Guarani Indians in southern Brazil have called on Shell to withdraw from their ancestral land, where the oil company produces ethanol from sugar cane, according to a native-rights group.
"Shell must leave our land. ... The companies must stop using indigenous land," said Ambrosio Vilhalva, a Guarani from the Caarapo municipality in the southern state of Mato Grosso do Sul.
"We want justice, we want our land to be mapped out and protected for us," he was quoted as saying by Survival International, a rights group that campaigns for indigenous peoples.
'Our Health Has Deteriorated'
On the lands in question, the Netherlands-based Shell has joined with Brazilian biofuel giant Cosan to form the Raizen ethanol project, which makes use of sugar cane grown on the Guarani tribe's ancestral lands.
"Since the factory began to operate [in 2010], all our health has deteriorated -- children, adults and animals," the Indians said in a letter addressed to the companies.

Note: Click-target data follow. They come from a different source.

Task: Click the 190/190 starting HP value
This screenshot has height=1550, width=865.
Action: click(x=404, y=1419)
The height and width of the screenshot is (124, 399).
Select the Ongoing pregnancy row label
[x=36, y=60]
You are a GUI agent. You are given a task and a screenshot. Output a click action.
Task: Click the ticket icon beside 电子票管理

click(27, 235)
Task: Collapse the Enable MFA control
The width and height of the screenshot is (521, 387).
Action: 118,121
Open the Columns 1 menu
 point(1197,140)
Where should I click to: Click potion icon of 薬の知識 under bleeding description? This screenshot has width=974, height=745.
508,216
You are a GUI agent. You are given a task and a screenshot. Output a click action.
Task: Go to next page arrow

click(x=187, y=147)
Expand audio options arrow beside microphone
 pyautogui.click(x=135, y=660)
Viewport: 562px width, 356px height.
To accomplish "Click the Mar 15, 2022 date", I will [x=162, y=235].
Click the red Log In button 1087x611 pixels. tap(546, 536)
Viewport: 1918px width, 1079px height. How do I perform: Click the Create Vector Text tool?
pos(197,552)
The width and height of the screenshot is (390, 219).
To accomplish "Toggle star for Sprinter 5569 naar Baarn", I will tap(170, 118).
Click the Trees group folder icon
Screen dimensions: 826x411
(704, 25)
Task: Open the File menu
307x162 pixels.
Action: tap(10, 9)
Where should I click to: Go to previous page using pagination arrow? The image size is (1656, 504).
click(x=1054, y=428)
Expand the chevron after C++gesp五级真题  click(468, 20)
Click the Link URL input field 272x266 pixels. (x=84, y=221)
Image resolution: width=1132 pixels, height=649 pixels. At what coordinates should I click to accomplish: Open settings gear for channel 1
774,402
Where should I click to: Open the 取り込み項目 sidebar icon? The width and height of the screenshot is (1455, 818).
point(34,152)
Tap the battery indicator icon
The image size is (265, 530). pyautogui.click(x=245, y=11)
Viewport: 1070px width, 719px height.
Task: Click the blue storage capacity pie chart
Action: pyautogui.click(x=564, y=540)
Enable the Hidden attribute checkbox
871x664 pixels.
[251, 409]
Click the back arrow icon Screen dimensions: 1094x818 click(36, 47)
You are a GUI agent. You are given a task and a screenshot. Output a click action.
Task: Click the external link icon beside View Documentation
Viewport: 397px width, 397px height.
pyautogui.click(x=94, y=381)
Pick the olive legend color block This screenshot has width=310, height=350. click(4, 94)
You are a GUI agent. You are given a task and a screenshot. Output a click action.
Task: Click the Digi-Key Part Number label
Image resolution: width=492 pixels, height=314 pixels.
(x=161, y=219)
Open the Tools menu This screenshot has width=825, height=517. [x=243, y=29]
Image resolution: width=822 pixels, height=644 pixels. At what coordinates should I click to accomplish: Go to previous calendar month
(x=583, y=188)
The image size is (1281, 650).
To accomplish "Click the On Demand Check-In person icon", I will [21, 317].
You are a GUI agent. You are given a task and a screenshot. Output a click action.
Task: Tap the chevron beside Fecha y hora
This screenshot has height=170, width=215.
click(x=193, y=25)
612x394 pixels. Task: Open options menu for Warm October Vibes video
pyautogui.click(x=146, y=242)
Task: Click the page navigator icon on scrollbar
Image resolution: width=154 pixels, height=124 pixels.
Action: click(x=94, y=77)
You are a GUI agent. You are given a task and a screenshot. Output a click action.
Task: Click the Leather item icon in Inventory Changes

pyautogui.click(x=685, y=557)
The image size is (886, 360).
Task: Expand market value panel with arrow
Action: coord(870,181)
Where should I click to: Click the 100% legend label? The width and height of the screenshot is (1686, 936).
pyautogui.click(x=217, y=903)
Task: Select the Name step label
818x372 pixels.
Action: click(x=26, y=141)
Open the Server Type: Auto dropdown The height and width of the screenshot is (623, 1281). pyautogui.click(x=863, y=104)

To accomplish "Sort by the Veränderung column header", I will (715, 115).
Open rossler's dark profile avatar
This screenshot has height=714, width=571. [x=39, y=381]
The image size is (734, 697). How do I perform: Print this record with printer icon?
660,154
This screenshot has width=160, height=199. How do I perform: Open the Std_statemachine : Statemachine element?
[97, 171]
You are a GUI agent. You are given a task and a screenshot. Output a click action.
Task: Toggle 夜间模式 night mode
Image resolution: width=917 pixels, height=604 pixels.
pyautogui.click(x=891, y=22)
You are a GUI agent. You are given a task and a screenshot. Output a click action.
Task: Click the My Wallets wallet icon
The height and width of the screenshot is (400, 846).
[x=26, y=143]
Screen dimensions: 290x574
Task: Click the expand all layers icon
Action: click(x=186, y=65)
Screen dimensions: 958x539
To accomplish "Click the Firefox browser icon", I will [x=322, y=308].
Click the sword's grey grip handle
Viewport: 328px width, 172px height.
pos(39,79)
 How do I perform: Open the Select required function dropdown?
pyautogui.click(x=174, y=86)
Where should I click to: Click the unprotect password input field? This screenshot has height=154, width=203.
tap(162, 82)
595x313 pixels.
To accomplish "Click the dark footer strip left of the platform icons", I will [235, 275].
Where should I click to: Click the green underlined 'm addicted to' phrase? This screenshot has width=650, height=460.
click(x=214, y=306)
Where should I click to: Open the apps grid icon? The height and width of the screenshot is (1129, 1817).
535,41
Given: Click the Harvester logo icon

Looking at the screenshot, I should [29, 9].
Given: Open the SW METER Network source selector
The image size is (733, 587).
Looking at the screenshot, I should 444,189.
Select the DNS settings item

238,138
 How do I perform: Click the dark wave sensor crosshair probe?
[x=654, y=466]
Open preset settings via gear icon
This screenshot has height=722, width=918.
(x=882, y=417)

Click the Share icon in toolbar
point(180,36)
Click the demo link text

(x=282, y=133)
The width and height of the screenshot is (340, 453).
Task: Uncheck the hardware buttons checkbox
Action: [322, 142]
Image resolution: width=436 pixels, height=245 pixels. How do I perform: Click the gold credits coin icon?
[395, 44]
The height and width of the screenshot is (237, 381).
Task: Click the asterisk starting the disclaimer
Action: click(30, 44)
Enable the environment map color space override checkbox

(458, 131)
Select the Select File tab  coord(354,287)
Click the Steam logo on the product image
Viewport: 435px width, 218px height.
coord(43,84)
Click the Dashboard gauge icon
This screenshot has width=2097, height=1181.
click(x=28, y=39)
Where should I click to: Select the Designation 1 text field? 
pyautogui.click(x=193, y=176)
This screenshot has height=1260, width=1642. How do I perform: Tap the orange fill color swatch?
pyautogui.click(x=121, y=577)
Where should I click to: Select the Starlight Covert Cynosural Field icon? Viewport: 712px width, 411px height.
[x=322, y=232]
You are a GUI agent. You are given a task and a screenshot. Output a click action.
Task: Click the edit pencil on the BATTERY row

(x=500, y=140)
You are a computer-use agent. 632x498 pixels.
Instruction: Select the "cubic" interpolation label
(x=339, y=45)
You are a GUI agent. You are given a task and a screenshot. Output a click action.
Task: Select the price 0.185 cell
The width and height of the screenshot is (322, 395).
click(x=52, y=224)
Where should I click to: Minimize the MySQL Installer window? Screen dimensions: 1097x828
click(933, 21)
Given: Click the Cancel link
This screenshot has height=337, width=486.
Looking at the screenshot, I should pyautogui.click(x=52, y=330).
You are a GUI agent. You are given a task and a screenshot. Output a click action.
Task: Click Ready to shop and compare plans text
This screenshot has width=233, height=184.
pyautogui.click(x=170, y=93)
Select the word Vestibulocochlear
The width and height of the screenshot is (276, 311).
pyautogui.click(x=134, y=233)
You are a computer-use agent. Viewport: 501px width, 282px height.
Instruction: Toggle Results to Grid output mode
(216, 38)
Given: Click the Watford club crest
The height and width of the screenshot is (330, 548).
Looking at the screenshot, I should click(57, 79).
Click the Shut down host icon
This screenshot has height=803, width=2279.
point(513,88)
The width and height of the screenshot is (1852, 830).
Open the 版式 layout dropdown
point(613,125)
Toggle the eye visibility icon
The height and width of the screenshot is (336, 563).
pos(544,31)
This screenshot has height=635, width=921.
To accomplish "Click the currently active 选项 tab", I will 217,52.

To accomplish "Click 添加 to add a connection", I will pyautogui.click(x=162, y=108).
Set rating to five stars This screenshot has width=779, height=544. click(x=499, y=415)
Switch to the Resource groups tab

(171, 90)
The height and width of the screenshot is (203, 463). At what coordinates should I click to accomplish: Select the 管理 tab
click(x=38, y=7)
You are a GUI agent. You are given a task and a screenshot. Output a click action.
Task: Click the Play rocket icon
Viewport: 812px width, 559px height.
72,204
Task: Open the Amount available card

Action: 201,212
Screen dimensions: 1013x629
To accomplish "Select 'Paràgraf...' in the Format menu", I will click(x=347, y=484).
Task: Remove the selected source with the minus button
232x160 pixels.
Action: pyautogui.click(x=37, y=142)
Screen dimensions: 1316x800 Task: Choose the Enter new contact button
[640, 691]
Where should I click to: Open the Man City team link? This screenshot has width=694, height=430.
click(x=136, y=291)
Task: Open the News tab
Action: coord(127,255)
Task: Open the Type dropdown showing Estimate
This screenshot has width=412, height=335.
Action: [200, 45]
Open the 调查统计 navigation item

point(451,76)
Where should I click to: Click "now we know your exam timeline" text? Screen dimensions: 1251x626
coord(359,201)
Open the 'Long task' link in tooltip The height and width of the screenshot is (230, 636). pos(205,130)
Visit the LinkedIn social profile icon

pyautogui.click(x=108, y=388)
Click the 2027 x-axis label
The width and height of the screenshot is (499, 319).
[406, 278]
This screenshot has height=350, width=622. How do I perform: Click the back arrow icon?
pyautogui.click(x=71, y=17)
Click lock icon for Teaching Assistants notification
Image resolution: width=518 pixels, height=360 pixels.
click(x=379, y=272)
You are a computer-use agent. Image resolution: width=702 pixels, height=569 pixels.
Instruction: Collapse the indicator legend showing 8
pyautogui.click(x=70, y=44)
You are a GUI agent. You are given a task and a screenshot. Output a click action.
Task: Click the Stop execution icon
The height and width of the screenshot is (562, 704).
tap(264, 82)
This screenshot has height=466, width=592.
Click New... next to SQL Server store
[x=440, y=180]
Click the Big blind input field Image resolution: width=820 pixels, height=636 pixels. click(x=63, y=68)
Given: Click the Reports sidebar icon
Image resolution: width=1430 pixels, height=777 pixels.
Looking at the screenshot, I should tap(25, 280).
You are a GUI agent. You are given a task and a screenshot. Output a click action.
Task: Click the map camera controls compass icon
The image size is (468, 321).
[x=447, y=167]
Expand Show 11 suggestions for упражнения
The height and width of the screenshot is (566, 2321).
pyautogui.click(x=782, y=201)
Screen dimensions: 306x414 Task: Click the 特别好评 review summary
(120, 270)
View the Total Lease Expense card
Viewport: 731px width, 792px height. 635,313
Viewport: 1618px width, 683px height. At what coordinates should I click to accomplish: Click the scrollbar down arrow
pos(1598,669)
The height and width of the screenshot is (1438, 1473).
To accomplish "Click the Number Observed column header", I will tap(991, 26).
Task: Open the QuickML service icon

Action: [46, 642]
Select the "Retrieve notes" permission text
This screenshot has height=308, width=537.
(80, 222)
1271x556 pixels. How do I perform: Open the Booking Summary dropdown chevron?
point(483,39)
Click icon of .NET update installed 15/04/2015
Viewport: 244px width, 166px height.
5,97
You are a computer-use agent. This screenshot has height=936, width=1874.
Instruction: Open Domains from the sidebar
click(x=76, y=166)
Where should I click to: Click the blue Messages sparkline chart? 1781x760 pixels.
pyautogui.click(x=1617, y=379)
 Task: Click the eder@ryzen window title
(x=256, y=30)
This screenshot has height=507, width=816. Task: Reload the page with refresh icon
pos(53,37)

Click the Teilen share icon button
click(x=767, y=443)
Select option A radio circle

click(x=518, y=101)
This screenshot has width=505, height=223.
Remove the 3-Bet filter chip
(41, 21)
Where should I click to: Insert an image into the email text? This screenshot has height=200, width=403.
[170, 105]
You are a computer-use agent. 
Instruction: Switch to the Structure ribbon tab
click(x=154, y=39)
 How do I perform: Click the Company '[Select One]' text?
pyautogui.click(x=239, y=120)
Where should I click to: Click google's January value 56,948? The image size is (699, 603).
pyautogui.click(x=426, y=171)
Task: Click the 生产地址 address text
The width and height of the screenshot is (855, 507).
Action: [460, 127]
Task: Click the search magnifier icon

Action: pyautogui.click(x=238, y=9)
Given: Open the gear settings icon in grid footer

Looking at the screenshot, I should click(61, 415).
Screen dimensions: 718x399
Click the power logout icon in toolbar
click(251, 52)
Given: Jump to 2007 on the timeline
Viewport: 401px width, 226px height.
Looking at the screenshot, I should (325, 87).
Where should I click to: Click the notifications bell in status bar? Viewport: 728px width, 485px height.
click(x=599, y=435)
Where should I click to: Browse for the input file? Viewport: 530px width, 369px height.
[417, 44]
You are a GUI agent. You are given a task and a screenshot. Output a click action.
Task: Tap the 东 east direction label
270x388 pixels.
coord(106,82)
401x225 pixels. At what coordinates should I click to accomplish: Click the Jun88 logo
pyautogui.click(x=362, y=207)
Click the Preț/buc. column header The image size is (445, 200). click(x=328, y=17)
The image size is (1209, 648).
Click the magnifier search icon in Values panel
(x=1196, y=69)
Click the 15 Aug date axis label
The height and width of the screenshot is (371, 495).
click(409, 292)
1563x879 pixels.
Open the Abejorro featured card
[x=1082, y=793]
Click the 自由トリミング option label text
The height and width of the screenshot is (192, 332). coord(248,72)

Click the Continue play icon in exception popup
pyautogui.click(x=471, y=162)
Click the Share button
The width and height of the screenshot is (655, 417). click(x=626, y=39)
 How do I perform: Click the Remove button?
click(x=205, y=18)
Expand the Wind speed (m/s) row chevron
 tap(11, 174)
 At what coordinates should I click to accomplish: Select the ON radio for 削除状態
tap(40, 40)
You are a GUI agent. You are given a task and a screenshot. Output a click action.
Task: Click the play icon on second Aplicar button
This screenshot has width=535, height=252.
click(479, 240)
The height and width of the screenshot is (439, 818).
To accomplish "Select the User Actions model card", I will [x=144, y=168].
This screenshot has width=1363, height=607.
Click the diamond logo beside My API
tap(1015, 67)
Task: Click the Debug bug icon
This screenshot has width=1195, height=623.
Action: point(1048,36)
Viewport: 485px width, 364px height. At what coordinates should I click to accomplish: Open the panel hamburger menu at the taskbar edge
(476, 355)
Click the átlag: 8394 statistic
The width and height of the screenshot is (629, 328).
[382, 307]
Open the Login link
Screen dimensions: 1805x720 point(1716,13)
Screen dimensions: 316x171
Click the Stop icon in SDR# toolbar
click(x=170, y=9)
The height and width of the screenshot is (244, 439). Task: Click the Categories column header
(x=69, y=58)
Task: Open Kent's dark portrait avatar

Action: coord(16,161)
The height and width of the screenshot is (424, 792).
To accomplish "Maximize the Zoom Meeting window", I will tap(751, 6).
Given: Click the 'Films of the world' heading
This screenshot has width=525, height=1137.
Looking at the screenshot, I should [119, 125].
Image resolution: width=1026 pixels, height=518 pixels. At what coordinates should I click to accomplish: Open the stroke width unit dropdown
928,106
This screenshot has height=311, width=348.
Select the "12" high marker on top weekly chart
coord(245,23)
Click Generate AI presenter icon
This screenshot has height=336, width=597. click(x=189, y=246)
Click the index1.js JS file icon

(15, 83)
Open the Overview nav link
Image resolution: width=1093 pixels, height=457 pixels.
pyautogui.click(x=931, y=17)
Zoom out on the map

The Guarani believe chemicals used on the sugar plantations cause acute diarrhea in children and have killed fish and plants, including traditional medicinal herbs.
Raizen denied the allegations, saying it is "seeking a consensus in the disputed area of Caarapo."
"Raizen maintains dialogue with all parties, aiming at the sustainable development of the activities of the company," it said in a statement.
Survival International said Brazil has been slow to demarcate and protect indigenous lands from sugar cane growers and that many of the Guarani "live in appalling conditions, in overcrowded reserves or camped on roadsides."
"It's a sad irony that people buy Shell's ethanol as an 'ethical' alternative to fossil fuels: There's certainly nothing ethical about its horrendous treatment of the Guarani," the group's director, Stephen Corry, said.
"The Brazilian government needs to enforce its laws, and stop the wholesale destruction of the Indians' land."
Brazil is the second-largest producer of ethanol in the world, behind the United States, and the largest exporter of biofuels.